DATA EXCERPTS START
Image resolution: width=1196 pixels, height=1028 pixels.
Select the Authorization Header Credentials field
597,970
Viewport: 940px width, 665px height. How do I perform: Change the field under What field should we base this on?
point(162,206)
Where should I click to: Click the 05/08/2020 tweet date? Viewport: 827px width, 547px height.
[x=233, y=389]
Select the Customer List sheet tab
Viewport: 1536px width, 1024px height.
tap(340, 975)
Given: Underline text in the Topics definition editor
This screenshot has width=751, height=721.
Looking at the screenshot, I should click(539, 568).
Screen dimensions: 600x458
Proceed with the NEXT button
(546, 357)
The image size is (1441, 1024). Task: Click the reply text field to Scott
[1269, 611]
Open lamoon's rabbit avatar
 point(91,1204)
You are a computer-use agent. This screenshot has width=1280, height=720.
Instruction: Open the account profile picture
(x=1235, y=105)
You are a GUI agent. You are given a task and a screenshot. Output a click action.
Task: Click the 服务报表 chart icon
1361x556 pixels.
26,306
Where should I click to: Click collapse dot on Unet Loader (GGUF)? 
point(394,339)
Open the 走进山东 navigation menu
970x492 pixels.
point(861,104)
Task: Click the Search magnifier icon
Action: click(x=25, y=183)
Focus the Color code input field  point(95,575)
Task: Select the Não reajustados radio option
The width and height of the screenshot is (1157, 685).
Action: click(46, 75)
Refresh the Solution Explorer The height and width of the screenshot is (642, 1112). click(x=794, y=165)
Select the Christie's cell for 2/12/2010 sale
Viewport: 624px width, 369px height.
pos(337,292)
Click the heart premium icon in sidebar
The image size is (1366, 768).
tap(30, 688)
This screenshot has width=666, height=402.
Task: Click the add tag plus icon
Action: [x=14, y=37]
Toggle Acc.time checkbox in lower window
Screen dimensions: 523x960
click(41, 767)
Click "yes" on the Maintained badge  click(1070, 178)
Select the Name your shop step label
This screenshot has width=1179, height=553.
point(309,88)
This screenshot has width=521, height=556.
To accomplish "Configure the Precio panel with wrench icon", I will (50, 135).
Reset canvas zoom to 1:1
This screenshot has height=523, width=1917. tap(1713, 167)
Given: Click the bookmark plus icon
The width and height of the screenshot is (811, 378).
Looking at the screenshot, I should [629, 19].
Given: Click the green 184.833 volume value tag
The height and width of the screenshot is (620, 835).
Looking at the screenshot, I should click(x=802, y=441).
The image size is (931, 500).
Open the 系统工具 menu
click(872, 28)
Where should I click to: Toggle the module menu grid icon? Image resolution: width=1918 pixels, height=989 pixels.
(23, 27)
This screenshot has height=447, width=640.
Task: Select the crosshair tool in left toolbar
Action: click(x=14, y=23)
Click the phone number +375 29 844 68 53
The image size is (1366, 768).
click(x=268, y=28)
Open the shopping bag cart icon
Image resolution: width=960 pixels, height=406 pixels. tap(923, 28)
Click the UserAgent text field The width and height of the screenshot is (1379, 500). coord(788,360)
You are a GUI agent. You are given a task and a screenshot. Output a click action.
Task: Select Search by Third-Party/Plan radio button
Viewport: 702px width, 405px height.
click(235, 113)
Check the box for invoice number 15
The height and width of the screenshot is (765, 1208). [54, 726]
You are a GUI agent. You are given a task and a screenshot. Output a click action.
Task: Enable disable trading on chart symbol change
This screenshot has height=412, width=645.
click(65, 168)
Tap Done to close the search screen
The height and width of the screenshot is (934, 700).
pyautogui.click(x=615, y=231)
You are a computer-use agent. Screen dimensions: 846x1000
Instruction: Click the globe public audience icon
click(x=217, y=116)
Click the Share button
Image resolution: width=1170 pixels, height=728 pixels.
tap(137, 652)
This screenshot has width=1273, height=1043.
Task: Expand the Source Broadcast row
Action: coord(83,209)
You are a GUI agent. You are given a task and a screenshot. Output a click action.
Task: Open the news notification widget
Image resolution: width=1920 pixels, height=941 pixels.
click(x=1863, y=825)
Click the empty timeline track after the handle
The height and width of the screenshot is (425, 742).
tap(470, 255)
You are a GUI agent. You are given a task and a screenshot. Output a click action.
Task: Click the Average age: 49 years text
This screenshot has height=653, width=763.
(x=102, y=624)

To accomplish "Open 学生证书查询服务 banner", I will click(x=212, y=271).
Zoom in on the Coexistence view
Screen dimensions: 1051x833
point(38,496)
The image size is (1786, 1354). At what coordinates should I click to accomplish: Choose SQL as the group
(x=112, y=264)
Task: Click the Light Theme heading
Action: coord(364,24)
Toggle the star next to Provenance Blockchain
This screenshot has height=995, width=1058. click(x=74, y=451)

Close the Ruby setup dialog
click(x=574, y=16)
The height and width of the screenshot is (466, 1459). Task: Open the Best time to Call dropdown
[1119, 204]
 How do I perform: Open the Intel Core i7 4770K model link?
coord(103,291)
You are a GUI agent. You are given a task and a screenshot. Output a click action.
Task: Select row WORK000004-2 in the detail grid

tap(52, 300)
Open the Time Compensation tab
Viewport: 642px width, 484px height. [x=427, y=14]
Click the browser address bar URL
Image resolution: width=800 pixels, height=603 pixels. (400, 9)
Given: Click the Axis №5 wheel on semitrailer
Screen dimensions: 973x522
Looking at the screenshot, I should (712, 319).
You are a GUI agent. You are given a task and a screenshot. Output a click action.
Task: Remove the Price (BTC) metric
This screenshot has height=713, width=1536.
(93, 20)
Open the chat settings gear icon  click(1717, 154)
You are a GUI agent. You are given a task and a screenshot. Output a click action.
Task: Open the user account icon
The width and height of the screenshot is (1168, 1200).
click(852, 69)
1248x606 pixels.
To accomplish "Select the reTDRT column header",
DATA EXCERPTS END
Every record is to be repeated exactly as written.

Image resolution: width=1196 pixels, height=1028 pixels.
Select the Authorization Header Credentials field
597,970
Viewport: 940px width, 665px height. How do I perform: Change the field under What field should we base this on?
point(162,206)
Where should I click to: Click the 05/08/2020 tweet date? Viewport: 827px width, 547px height.
[x=233, y=389]
Select the Customer List sheet tab
Viewport: 1536px width, 1024px height.
tap(340, 975)
Given: Underline text in the Topics definition editor
This screenshot has width=751, height=721.
Looking at the screenshot, I should click(539, 568).
Screen dimensions: 600x458
Proceed with the NEXT button
(546, 357)
The image size is (1441, 1024). Task: Click the reply text field to Scott
[1269, 611]
Open lamoon's rabbit avatar
 point(91,1204)
You are a computer-use agent. This screenshot has width=1280, height=720.
Instruction: Open the account profile picture
(x=1235, y=105)
You are a GUI agent. You are given a task and a screenshot. Output a click action.
Task: Click the 服务报表 chart icon
1361x556 pixels.
26,306
Where should I click to: Click collapse dot on Unet Loader (GGUF)? 
point(394,339)
Open the 走进山东 navigation menu
970x492 pixels.
point(861,104)
Task: Click the Search magnifier icon
Action: click(x=25, y=183)
Focus the Color code input field  point(95,575)
Task: Select the Não reajustados radio option
The width and height of the screenshot is (1157, 685).
Action: click(46, 75)
Refresh the Solution Explorer The height and width of the screenshot is (642, 1112). click(x=794, y=165)
Select the Christie's cell for 2/12/2010 sale
Viewport: 624px width, 369px height.
pos(337,292)
Click the heart premium icon in sidebar
The image size is (1366, 768).
tap(30, 688)
This screenshot has width=666, height=402.
Task: Click the add tag plus icon
Action: [x=14, y=37]
Toggle Acc.time checkbox in lower window
Screen dimensions: 523x960
click(41, 767)
Click "yes" on the Maintained badge  click(1070, 178)
Select the Name your shop step label
This screenshot has width=1179, height=553.
point(309,88)
This screenshot has width=521, height=556.
To accomplish "Configure the Precio panel with wrench icon", I will (50, 135).
Reset canvas zoom to 1:1
This screenshot has height=523, width=1917. tap(1713, 167)
Given: Click the bookmark plus icon
The width and height of the screenshot is (811, 378).
Looking at the screenshot, I should [629, 19].
Given: Click the green 184.833 volume value tag
The height and width of the screenshot is (620, 835).
Looking at the screenshot, I should click(x=802, y=441).
The image size is (931, 500).
Open the 系统工具 menu
click(872, 28)
Where should I click to: Toggle the module menu grid icon? Image resolution: width=1918 pixels, height=989 pixels.
(23, 27)
This screenshot has height=447, width=640.
Task: Select the crosshair tool in left toolbar
Action: click(x=14, y=23)
Click the phone number +375 29 844 68 53
The image size is (1366, 768).
click(x=268, y=28)
Open the shopping bag cart icon
Image resolution: width=960 pixels, height=406 pixels. tap(923, 28)
Click the UserAgent text field The width and height of the screenshot is (1379, 500). coord(788,360)
You are a GUI agent. You are given a task and a screenshot. Output a click action.
Task: Select Search by Third-Party/Plan radio button
Viewport: 702px width, 405px height.
click(235, 113)
Check the box for invoice number 15
The height and width of the screenshot is (765, 1208). [54, 726]
You are a GUI agent. You are given a task and a screenshot. Output a click action.
Task: Enable disable trading on chart symbol change
This screenshot has height=412, width=645.
click(65, 168)
Tap Done to close the search screen
The height and width of the screenshot is (934, 700).
pyautogui.click(x=615, y=231)
You are a computer-use agent. Screen dimensions: 846x1000
Instruction: Click the globe public audience icon
click(x=217, y=116)
Click the Share button
Image resolution: width=1170 pixels, height=728 pixels.
tap(137, 652)
This screenshot has width=1273, height=1043.
Task: Expand the Source Broadcast row
Action: coord(83,209)
You are a GUI agent. You are given a task and a screenshot. Output a click action.
Task: Open the news notification widget
Image resolution: width=1920 pixels, height=941 pixels.
click(x=1863, y=825)
Click the empty timeline track after the handle
The height and width of the screenshot is (425, 742).
tap(470, 255)
You are a GUI agent. You are given a task and a screenshot. Output a click action.
Task: Click the Average age: 49 years text
This screenshot has height=653, width=763.
(x=102, y=624)

To accomplish "Open 学生证书查询服务 banner", I will click(x=212, y=271).
Zoom in on the Coexistence view
Screen dimensions: 1051x833
point(38,496)
The image size is (1786, 1354). At what coordinates should I click to accomplish: Choose SQL as the group
(x=112, y=264)
Task: Click the Light Theme heading
Action: coord(364,24)
Toggle the star next to Provenance Blockchain
This screenshot has height=995, width=1058. click(x=74, y=451)

Close the Ruby setup dialog
click(x=574, y=16)
The height and width of the screenshot is (466, 1459). Task: Open the Best time to Call dropdown
[1119, 204]
 How do I perform: Open the Intel Core i7 4770K model link?
coord(103,291)
You are a GUI agent. You are given a task and a screenshot. Output a click action.
Task: Select row WORK000004-2 in the detail grid

tap(52, 300)
Open the Time Compensation tab
Viewport: 642px width, 484px height. [x=427, y=14]
Click the browser address bar URL
Image resolution: width=800 pixels, height=603 pixels. (400, 9)
Given: Click the Axis №5 wheel on semitrailer
Screen dimensions: 973x522
Looking at the screenshot, I should (712, 319).
You are a GUI agent. You are given a task and a screenshot. Output a click action.
Task: Remove the Price (BTC) metric
This screenshot has height=713, width=1536.
(93, 20)
Open the chat settings gear icon  click(1717, 154)
You are a GUI agent. You are given a task and a screenshot. Output a click action.
Task: Open the user account icon
The width and height of the screenshot is (1168, 1200).
click(852, 69)
1248x606 pixels.
To accomplish "Select the reTDRT column header",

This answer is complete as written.